Zu Umwelt gehört auch eine umweltgerechte Abwasserentsorgung. Diese (Fäkaltank) ist bei "Innen" enthalten.

Windkraft: Rutland W913 -siehe Unterseite

Sonnenenergie -Photovoltaik -siehe Unterseite

Wind- und Sonnenenergie wollen nicht nur eingefangen werden, sondern müssen über einen Laderegler an die Batterie weitergeleitet oder von diesem bei voller Batterie abgefangen werden. Damit man sieht, was man verbraucht, sind Batteriemonitore sinnvoll. Das alles ist zusammen mit der Standardinstallation, die die Viko serienmäßig nicht hat (was bei dem Preis völlig in Ordnung ist), ein Aufwand, der nicht nur kostet, wohl überlegt sein will, was man benötigt, sondern auch, wo man ihn unterbringt. Hat man keinen Innenborder (ich kenne keine Viko 27DS mit), dann drängt sich der Raum unter dem Niedergang dazu geradezu auf. Hier ein kurzer Stand von Ende Saison 2017.

Auf dem ersten Bild, links, sehr gut zu sehen: Unten rechts die Batterie. Hier kommt eine 100 Ah LiFePo4 mit integriertem Batteriemanagement zum Einsatz, nachdem meine 100 Ah AGM vom Neukauf in der 8. Saison abgedankt hat. LiFePo4 kann gefahrlos bis 80% oder auch 90% entladen werden, ohne zerstört zu werden. Bei 80% angeblich ohne Beeinträchtigung der Ladezyklen, bei 90% werden es ein paar Ladezyklen weniger. Damit hat man die doppelte Kapazität zur gleich großen AGM, die nur zu maximal 50% entladen werden darf, ohne den Frühtod zu erleiden.

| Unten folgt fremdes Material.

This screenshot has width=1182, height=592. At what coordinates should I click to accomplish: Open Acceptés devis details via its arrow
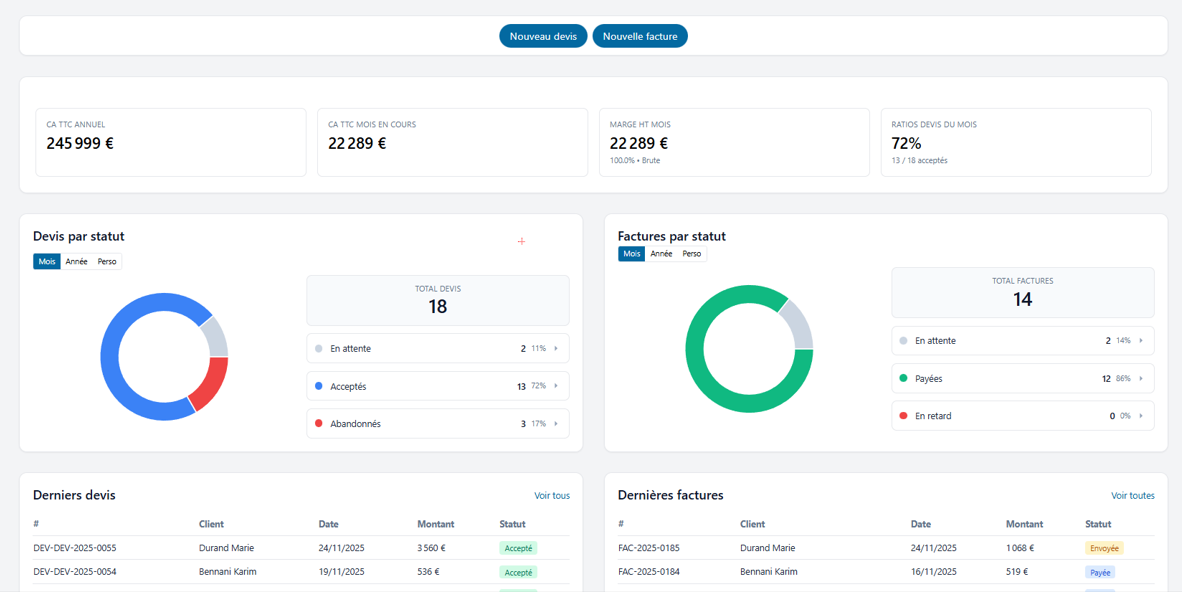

Von der Batterie geht es zu dem schwarzen kleine Kasten rechts -das ist die Hauptsicherung. Der zweite schwarze Kasten links daneben ist die Hauptsicherung für den Inverter (dazu unten). Von der Hauptsicherung geht es dann zum Batterieschalter, der von der Achterkabine aus zugänglich ist. Von dort dann ins System über Plusverteiler und Die Masseanschlusschine Mitte oben im Bild. Neben dieser der Landanschluss mit Sicherung. In der Mitte das aktuelle Ladegerät, ein WAECO MCA 1215. Rechts an der Seite unten von diesem der Shunt für den Batteriemonitor. Dieser ist oben rechts am Niedergang montiert, daher immer leicht sichtbar (hier nicht auf dem Bild).

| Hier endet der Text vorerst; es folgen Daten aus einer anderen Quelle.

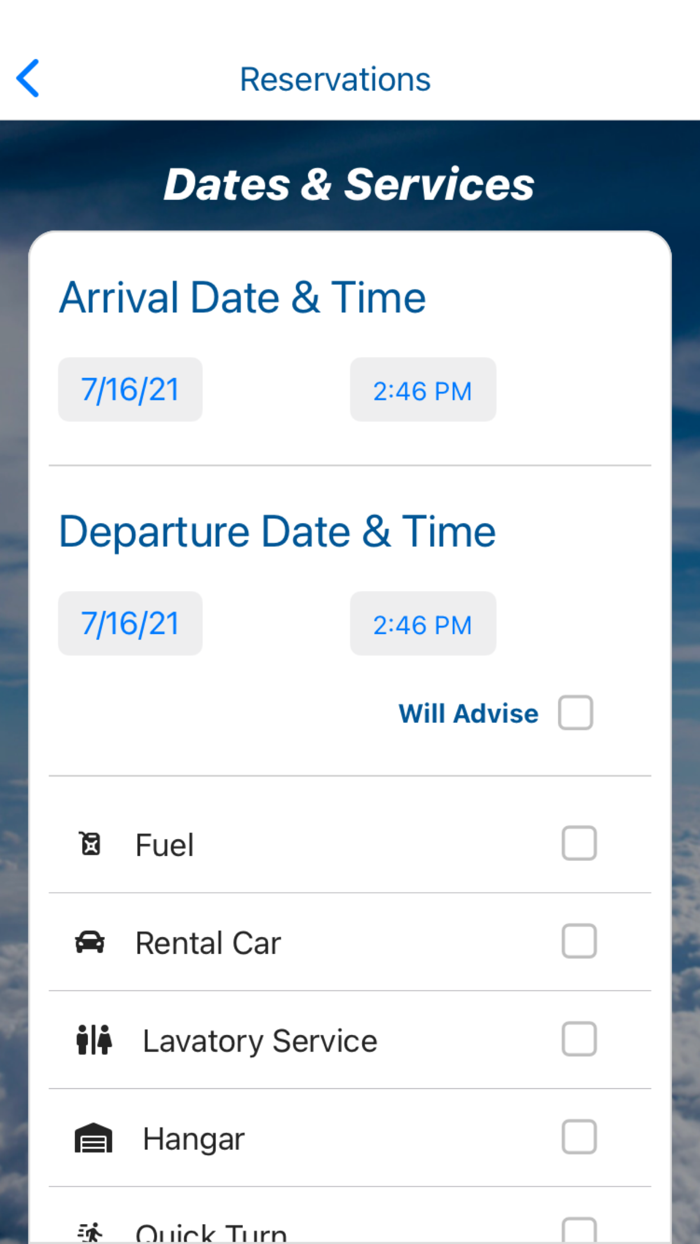Select the Dates & Services header
This screenshot has height=1244, width=700.
point(349,183)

In der Mitte rechts ist übrigens in diesem dreickigen Gehäuse ein kleine batteriebetriebene LED: Draufdrücken und schon wird hell in dem Bereich. Gegenüber habe ich noch zwei montiert -sehr praktisch zum Arbeiten.

Auf dem zweiten Bild, dem rechten, ist ganz links der Inverter zu sehen, der große blaue Kasten. Ich habe mich für den Victron Phoenix Inverter 12/800 entschieden, der ein hervorragendes Preis-Leistungsverhältnis bietet. Ich bevorzuge Victron Energie Produkte, weil ich hier den Eindruck einer sehr guten Verarbeitung habe und auch das Preis-Leistungs-Verhältnis immer sehr gut ist. Inverter auf einer kleinen Yacht? Ja, um den Akkustaubsauger unterwegs zu laden. Oder auch mal sonstige Kleingeräte, die keinen USB-Anschluss sondern normales Ladegerät haben. Der Victron hat einen Ein-/Ausschalter, verbraucht also in der Regel keinen Strom. Er hat zwar eine integrierte Schuko-Steckdose, diese werde ich aber mit einer vom Salon aus erreichbaren Steckdose versehen, um nicht immer die Klappe öffnen zu müssen, wenn man an ein Gerät zum Ein-/Ausstecken will.

Daneben ist der Laderegler für Solar zu sehen -ein Victron Energie BlueSolar MPPT 100/15.

Wiederum daneben rechts der originale Laderegeler für den Windgenerator.

Die Solarladeleistung soll überwacht werden mit der speziellen Anzeige von Victron Energie, die optisch identisch mit dem Batteriemonitor ist und sich MPPT Control nennt.